[WHAT YOU WILL DO]
In the material below, find every line containing "computer" and copy that line.

━━ EXERCISE DATA

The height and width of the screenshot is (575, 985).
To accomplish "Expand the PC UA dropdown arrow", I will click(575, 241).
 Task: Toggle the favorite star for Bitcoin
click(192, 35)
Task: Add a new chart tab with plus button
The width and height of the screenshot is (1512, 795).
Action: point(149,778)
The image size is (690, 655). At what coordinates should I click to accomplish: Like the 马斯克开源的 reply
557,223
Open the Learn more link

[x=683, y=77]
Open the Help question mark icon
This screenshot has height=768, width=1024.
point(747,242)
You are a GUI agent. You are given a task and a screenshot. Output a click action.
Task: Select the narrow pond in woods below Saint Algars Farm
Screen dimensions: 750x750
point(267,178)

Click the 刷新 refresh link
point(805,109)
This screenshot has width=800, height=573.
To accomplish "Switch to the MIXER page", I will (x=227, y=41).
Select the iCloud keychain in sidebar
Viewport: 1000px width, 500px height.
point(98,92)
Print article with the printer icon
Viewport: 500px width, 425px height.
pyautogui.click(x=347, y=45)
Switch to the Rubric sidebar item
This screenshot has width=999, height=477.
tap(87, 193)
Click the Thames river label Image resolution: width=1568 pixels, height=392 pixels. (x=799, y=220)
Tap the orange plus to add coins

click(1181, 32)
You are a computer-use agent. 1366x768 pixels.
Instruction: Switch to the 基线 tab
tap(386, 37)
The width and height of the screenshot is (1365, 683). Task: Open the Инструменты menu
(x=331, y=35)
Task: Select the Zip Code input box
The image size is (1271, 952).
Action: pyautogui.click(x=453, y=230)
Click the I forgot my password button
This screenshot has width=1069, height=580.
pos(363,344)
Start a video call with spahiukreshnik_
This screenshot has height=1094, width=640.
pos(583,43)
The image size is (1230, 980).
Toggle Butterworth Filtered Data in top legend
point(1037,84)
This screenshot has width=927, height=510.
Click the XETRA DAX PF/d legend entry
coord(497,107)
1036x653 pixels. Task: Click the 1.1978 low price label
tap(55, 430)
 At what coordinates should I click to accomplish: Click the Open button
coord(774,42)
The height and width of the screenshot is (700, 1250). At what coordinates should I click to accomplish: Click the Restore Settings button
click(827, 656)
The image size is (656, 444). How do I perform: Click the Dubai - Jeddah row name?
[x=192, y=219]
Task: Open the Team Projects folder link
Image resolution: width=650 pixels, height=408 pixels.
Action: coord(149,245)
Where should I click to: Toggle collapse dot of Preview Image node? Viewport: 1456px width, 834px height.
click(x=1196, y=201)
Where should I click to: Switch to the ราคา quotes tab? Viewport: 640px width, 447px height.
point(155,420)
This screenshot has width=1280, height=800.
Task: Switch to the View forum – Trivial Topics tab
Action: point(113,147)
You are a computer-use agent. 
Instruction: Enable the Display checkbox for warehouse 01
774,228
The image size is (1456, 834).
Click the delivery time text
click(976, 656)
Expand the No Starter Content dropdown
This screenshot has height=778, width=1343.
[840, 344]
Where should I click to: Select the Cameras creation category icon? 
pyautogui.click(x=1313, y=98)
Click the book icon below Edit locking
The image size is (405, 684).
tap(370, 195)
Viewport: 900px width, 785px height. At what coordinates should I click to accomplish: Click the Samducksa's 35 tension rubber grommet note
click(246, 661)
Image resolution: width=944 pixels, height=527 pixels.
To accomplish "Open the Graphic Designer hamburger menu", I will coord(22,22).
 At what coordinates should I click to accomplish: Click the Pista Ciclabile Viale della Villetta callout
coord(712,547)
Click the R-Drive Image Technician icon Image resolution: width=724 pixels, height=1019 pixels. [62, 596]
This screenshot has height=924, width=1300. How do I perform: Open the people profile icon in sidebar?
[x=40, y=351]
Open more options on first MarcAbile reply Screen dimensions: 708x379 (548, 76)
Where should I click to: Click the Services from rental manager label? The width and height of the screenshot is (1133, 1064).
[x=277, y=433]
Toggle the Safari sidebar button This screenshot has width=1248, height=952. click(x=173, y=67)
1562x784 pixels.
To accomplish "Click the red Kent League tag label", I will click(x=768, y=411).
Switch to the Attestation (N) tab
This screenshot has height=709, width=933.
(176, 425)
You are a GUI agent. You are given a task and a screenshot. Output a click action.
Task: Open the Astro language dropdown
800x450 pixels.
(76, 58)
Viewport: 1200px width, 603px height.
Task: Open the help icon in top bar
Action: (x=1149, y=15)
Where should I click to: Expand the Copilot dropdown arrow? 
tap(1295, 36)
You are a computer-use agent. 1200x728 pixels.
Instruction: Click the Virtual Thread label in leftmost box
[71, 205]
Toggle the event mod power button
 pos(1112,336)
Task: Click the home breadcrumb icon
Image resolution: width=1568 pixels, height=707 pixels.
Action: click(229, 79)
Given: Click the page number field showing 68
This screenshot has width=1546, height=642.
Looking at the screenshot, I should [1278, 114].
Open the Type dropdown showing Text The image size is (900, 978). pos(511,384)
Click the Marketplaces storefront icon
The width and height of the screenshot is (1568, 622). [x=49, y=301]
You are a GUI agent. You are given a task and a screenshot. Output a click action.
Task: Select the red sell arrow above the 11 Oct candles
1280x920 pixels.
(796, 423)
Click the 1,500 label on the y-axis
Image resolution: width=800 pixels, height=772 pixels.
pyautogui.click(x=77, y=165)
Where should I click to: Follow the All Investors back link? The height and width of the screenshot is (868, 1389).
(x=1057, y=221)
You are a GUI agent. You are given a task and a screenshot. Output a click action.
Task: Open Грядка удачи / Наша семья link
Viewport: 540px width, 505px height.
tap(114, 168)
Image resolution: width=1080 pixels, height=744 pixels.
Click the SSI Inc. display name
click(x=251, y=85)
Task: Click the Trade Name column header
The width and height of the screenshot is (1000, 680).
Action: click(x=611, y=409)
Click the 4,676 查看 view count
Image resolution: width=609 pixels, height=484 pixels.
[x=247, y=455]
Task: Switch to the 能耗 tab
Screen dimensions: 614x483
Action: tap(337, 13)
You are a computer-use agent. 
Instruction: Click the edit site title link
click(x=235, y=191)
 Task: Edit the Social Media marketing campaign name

━━━━

[EXERCISE RESPONSE]
You are a computer-use agent. 1366x768 pixels.
You are a computer-use agent. 
You are a computer-use agent. 1200x728 pixels.
You are a computer-use agent. 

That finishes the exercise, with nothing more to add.